Case Study
High Speed Research
Research is only as valuable as it’s ability to keep up with other teams and deliver actionable insights.
This becomes even more relevant with only two researchers serving hundreds of product and engineering employees in an organization. To be most effective, a templatized ReOps with just enough flexibility is critical.
The Goals:
1) Every two months - deliver benchmark metrics, pain points, and insights to senior leadership
2) Support research needs of four development teams (150+ people) attempting to meet 3,000+ usability and functional requirements.
The Plan:
1) Use three methodologies that inform each other to best triangulate the data.
2) Overlap one method’s read-out by the next methods planning.
3) Out-source recruiting to a partner with background in Human-Centered Design.
4) Templatize the data capture and analysis for each methodology.
5) Use the templates to have designers on the team help with data capture.
Methodologies
Surveys:
Why: To get a broad understanding of user needs and expectations for topics including navigation, data type/visualization, help tools, login method, and device usage for the system being developed.
How: The surveys were distributed to users for one month of response collection. Microsoft Excel was used to organize and analyze the data with multiple regressions, ratios, correlation matrices, radar charts, and histogram visual analysis. Analytics and subsequent insights were presented to a cohort of 100+ stakeholders for comments and questions before a report was written and finders were demonstrated to the development teams.
Focus Groups:
Why: To collect feedback on current and alternative designs for components of the COTS product being deployed including navigation, data visualization, help tools, and login screen.

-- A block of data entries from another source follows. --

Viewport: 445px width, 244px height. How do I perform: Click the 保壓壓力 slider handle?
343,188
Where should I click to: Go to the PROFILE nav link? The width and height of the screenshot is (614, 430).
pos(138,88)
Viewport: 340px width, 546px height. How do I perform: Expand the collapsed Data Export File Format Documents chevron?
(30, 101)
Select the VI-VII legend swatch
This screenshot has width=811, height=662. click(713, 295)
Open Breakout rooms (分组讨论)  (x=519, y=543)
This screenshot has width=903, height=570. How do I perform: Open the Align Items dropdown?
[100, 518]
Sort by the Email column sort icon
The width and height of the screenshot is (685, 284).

How: Interviews consisted of three partial prototypes of possible system configurations that were counterbalanced to correct for participant fatigue. Between two and four users participated in each session with upwards of 30 sessions scheduled in each of the four, one-week long rounds of testing. The analysis consisted of comment affinity mapping and vote counting for each of the partial prototypes.
Usability Tests:
Why: To test the current system’s usability and identify user pain points needing remediation.
How: 30-minute sessions were conducted with individual users and consisted of three counterbalanced tasks for the user to complete. Upwards of 35 users participated in each of the three, one-week long rounds of testing. Metrics such as clicks, time on task, task success rate, System Usability Score (SUS), and Single Ease Questions (SEQ), were all manually tracked and later analyzed using Microsoft Excel.